- [Task brief]: Revise the entries below, replacing each "Capsules" with "Softgels" and leaving everything else unchanged.
───── Records supplied ─────
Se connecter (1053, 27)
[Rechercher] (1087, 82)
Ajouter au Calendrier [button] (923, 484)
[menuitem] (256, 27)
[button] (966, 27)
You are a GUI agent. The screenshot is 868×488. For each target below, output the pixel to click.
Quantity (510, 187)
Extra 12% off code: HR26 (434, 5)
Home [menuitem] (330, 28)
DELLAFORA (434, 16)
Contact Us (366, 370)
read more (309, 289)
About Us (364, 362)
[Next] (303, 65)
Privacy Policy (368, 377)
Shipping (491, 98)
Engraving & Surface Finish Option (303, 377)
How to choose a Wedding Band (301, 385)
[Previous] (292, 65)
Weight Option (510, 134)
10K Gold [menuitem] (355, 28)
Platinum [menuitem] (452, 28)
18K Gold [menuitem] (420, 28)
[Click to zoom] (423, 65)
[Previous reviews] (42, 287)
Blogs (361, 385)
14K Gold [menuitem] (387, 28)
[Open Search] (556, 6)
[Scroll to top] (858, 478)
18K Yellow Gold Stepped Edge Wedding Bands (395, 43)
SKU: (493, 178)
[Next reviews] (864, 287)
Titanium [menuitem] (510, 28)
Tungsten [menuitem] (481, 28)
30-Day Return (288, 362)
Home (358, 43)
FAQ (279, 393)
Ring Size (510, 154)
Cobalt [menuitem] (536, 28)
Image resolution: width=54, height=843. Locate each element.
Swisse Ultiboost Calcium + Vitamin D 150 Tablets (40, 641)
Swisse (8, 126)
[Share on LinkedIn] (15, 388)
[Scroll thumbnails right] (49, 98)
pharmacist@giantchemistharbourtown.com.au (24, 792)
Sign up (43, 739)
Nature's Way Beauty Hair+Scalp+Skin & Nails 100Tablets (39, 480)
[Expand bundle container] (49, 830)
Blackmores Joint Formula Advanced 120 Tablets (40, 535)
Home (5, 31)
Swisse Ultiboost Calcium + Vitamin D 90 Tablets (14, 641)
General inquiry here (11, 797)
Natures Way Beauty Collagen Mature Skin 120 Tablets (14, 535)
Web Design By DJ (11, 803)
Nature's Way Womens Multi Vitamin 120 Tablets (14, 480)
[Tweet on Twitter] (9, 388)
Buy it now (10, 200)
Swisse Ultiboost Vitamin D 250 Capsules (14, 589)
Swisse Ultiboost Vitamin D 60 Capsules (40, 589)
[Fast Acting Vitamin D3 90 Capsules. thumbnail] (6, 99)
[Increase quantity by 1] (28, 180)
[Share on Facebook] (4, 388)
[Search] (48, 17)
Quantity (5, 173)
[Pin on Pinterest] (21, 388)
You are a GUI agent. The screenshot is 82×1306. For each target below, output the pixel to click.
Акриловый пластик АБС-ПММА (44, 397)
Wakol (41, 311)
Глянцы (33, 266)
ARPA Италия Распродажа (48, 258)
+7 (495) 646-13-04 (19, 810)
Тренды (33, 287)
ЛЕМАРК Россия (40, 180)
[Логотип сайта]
─────
- [Full output]:
Se connecter (1053, 27)
[Rechercher] (1087, 82)
Ajouter au Calendrier [button] (923, 484)
[menuitem] (256, 27)
[button] (966, 27)
You are a GUI agent. The screenshot is 868×488. For each target below, output the pixel to click.
Quantity (510, 187)
Extra 12% off code: HR26 (434, 5)
Home [menuitem] (330, 28)
DELLAFORA (434, 16)
Contact Us (366, 370)
read more (309, 289)
About Us (364, 362)
[Next] (303, 65)
Privacy Policy (368, 377)
Shipping (491, 98)
Engraving & Surface Finish Option (303, 377)
How to choose a Wedding Band (301, 385)
[Previous] (292, 65)
Weight Option (510, 134)
10K Gold [menuitem] (355, 28)
Platinum [menuitem] (452, 28)
18K Gold [menuitem] (420, 28)
[Click to zoom] (423, 65)
[Previous reviews] (42, 287)
Blogs (361, 385)
14K Gold [menuitem] (387, 28)
[Open Search] (556, 6)
[Scroll to top] (858, 478)
18K Yellow Gold Stepped Edge Wedding Bands (395, 43)
SKU: (493, 178)
[Next reviews] (864, 287)
Titanium [menuitem] (510, 28)
Tungsten [menuitem] (481, 28)
30-Day Return (288, 362)
Home (358, 43)
FAQ (279, 393)
Ring Size (510, 154)
Cobalt [menuitem] (536, 28)
Image resolution: width=54, height=843. Locate each element.
Swisse Ultiboost Calcium + Vitamin D 150 Tablets (40, 641)
Swisse (8, 126)
[Share on LinkedIn] (15, 388)
[Scroll thumbnails right] (49, 98)
pharmacist@giantchemistharbourtown.com.au (24, 792)
Sign up (43, 739)
Nature's Way Beauty Hair+Scalp+Skin & Nails 100Tablets (39, 480)
[Expand bundle container] (49, 830)
Blackmores Joint Formula Advanced 120 Tablets (40, 535)
Home (5, 31)
Swisse Ultiboost Calcium + Vitamin D 90 Tablets (14, 641)
General inquiry here (11, 797)
Natures Way Beauty Collagen Mature Skin 120 Tablets (14, 535)
Web Design By DJ (11, 803)
Nature's Way Womens Multi Vitamin 120 Tablets (14, 480)
[Tweet on Twitter] (9, 388)
Buy it now (10, 200)
Swisse Ultiboost Vitamin D 250 Softgels (14, 589)
Swisse Ultiboost Vitamin D 60 Softgels (40, 589)
[Fast Acting Vitamin D3 90 Softgels. thumbnail] (6, 99)
[Increase quantity by 1] (28, 180)
[Share on Facebook] (4, 388)
[Search] (48, 17)
Quantity (5, 173)
[Pin on Pinterest] (21, 388)
You are a GUI agent. The screenshot is 82×1306. For each target below, output the pixel to click.
Акриловый пластик АБС-ПММА (44, 397)
Wakol (41, 311)
Глянцы (33, 266)
ARPA Италия Распродажа (48, 258)
+7 (495) 646-13-04 (19, 810)
Тренды (33, 287)
ЛЕМАРК Россия (40, 180)
[Логотип сайта]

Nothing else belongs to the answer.